4. A female client experiences a sudden loss of consciousness and is taken to the emergency department. Initial assessment indicates her blood glucose level is critically low. Once stabilized, she reports being treated for anorexia nervosa. What intervention is most important for the nurse to include in the client’s discharge plan?
- A. Encourage a high-protein, low-carbohydrate diet.
- B. Encourage her to join a group focusing on self-esteem.
- C. Schedule an outpatient psychosocial assessment.
- D. Teach relaxation techniques to manage stress.
Correct answer: B
Rationale: Joining a group that focuses on self-esteem is the most important intervention for the nurse to include in the client's discharge plan. This can help the client address underlying emotional issues related to her anorexia nervosa and improve her mental health. Choice A is incorrect because a high-protein, low-carbohydrate diet may not address the psychological factors contributing to anorexia nervosa. Choice C is incorrect as scheduling an outpatient psychosocial assessment is important but not the most crucial intervention for discharge planning in this case. Choice D is also not the priority as teaching relaxation techniques, although beneficial, may not directly address the self-esteem and emotional issues that need to be tackled in this situation.

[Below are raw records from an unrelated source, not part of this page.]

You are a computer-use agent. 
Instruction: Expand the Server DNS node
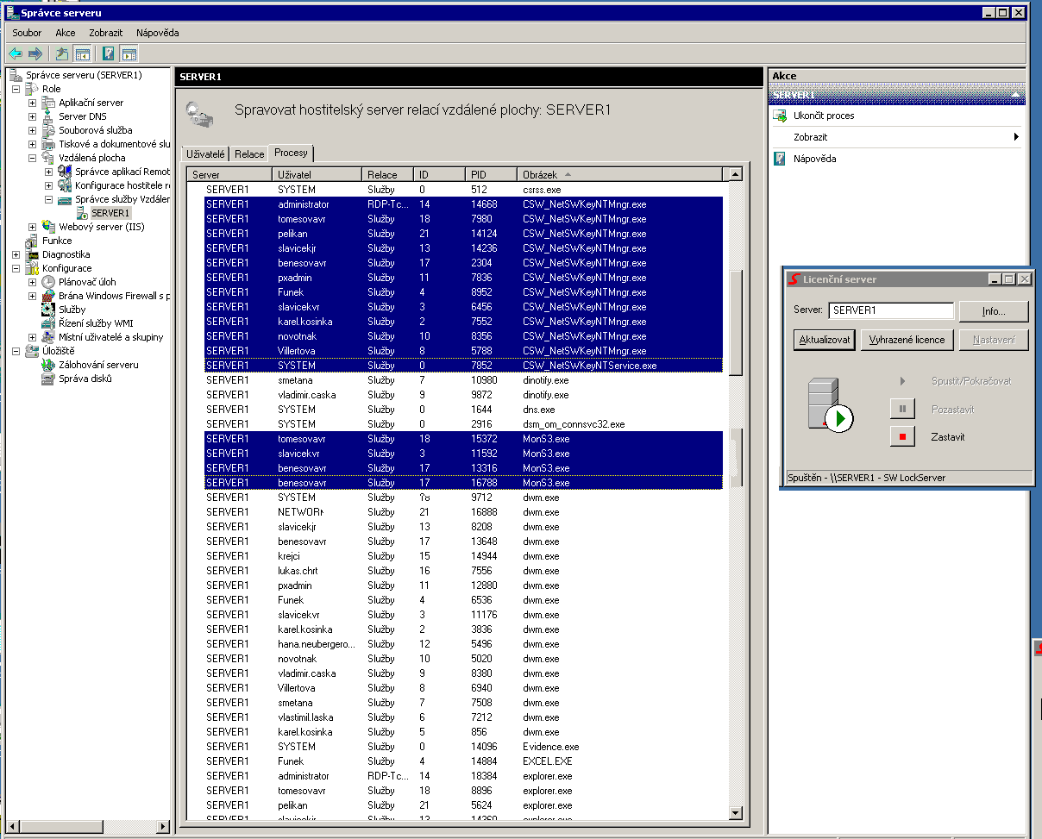[33, 116]
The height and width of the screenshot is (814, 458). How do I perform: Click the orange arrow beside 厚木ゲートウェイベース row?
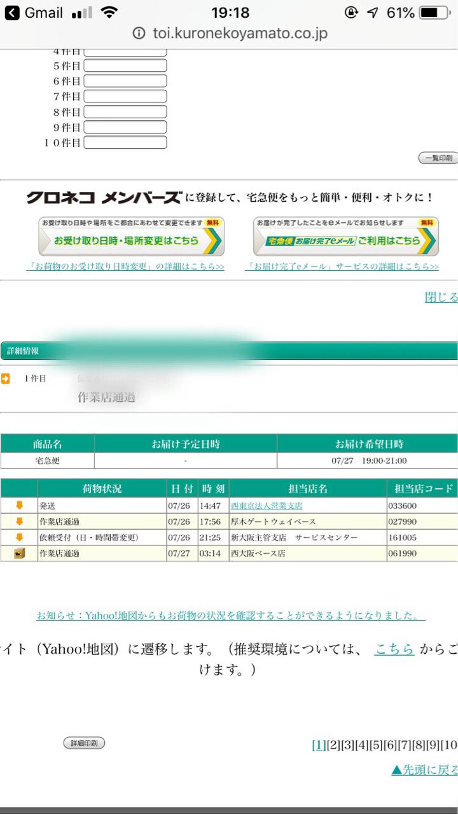19,521
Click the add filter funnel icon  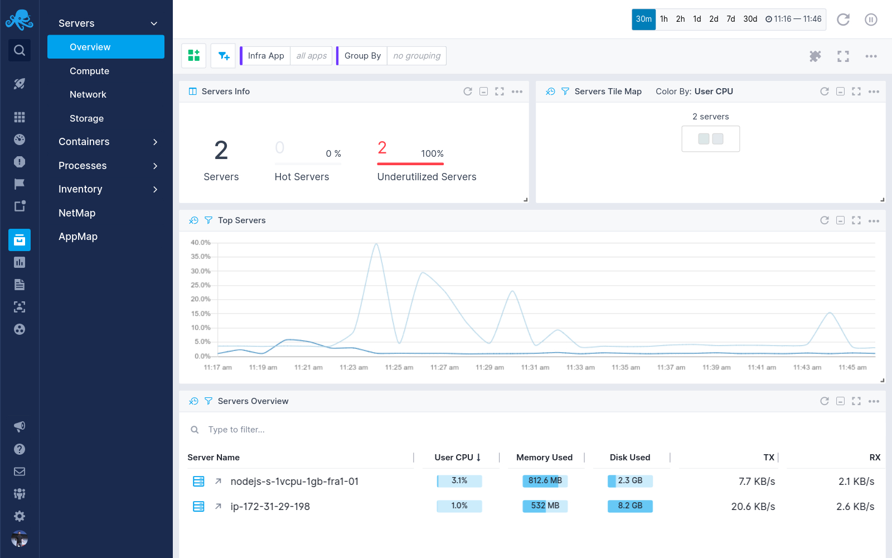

5. A client with type 2 diabetes mellitus arrives at the clinic reporting episodes of weakness and palpitations. Which finding should the nurse identify may indicate an emerging situation?

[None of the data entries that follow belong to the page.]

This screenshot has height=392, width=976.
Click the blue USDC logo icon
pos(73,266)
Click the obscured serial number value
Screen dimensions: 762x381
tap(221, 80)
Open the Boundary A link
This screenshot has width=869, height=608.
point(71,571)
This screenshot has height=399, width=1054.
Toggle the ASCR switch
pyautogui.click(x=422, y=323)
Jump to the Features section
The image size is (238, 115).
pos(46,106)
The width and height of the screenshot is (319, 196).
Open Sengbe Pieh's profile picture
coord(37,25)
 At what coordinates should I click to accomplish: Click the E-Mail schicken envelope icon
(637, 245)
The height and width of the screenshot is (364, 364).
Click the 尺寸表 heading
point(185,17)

- A. History of hypertension
- B. Fingertips feel numb
- C. Reduced deep tendon reflexes
- D. Elevated fasting blood glucose level
Correct answer: B
Rationale: Numb fingertips may suggest neuropathy, a common complication of diabetes that may indicate a worsening condition. Episodes of weakness and palpitations, combined with neuropathy symptoms, could also suggest hypoglycemia or poor glycemic control, requiring further investigation. The other choices are less likely to be directly related to the client's current symptoms. While a history of hypertension is a common comorbidity in clients with diabetes, it may not directly explain the reported weakness and palpitations. Reduced deep tendon reflexes are more indicative of certain neurological conditions rather than acute emerging situations related to the client's current symptoms. An elevated fasting blood glucose level is expected in a client with type 2 diabetes and may not be the primary indicator of an emerging situation in this context.